** START OF Document segment **
What's the Difference between Self Management Vs Professional Property Management
Rental properties can be an excellent investment opportunity. If you already invested in rental property or you plan to purchase a property and begin your journey as a landlord, you may wonder what comes next. Once your property is ready to go, it's time to figure out all the nuts and bolts of how to manage your property.
There are two main options to consider for managing your rental property — managing your own property vs. hiring a property manager. Choosing one of these options determines how the daily operations of your rental properties are run. What do these daily operations include? Let's take a look at the tasks managing a rental property entails:
Advertising your property
Determining rental rates
Preparing the lease
Doing preventative maintenance
Making repairs as needed
Moderating issues between tenants
Checking in with tenants at least once a quarter
Enforcing the lease
Evicting a tenant when necessary
Finding new tenants when vacancies occur
With a list that long, deciding who will take care of these responsibilities is an important decision. Self management may save you money, but property management will save you time and effort, ensuring things get taken care of quickly and professionally. Let's look at each of these property management options in greater detail so you can make an informed decision.
** END OF Document segment **
◆ Things to do
[a] According to the rental property management text, how often should a landlord check in with tenants?
[b] In the rental property management text, list every task in the list of daily operations whose wording mentions tenants.
** START OF Material supplied **
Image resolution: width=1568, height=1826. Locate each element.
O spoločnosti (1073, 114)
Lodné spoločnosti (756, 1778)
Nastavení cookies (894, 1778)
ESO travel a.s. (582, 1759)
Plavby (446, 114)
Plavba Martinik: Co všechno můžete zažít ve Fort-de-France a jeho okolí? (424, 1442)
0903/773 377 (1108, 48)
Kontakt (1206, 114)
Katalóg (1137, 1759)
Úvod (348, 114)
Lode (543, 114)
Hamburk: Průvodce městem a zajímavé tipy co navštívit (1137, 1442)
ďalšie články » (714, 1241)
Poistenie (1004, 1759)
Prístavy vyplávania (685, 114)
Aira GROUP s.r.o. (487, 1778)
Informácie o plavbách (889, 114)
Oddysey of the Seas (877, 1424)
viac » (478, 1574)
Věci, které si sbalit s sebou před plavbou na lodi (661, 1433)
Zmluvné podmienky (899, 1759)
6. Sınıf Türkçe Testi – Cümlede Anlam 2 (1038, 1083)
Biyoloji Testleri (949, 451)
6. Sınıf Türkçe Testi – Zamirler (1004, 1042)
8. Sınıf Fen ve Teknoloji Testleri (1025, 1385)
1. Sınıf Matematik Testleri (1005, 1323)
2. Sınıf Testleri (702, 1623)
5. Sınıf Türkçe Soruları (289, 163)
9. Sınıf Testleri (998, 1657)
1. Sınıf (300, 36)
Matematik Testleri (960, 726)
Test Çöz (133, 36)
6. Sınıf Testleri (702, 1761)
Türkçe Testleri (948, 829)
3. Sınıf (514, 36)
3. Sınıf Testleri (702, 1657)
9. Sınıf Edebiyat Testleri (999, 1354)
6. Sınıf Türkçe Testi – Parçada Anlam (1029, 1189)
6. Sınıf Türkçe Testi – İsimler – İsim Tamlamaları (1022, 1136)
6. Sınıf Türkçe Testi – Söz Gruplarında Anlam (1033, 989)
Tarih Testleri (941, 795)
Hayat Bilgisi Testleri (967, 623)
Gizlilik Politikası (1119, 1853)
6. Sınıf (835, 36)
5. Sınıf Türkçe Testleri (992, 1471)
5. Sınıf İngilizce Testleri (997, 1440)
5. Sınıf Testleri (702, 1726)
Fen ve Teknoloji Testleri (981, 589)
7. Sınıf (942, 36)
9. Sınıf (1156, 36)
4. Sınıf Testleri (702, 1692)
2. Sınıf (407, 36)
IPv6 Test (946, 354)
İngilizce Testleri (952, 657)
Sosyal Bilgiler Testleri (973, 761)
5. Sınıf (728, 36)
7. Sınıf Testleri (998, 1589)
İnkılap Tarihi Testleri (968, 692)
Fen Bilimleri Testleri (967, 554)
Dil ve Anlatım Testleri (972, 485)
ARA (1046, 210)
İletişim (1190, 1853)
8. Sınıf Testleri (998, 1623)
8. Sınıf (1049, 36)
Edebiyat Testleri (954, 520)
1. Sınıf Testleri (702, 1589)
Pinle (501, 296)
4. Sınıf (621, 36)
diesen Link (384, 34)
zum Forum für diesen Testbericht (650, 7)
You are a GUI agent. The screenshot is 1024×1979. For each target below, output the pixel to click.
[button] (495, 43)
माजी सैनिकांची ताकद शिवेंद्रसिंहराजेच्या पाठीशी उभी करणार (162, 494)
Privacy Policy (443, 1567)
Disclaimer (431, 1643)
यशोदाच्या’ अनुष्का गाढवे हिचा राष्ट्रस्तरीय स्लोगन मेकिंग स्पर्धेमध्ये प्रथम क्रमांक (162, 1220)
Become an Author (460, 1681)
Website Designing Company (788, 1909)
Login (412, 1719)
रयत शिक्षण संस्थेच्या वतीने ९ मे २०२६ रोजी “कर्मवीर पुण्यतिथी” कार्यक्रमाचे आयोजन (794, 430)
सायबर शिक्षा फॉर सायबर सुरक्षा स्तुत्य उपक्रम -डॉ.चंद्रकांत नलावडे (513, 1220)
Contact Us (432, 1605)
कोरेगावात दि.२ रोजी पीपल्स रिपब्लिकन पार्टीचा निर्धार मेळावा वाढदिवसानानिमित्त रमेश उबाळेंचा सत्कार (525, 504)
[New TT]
** END OF Material supplied **
◆ Answers below
[a] At least once a quarter.

[b]
- Moderating issues between tenants
- Checking in with tenants at least once a quarter
- Evicting a tenant when necessary
- Finding new tenants when vacancies occur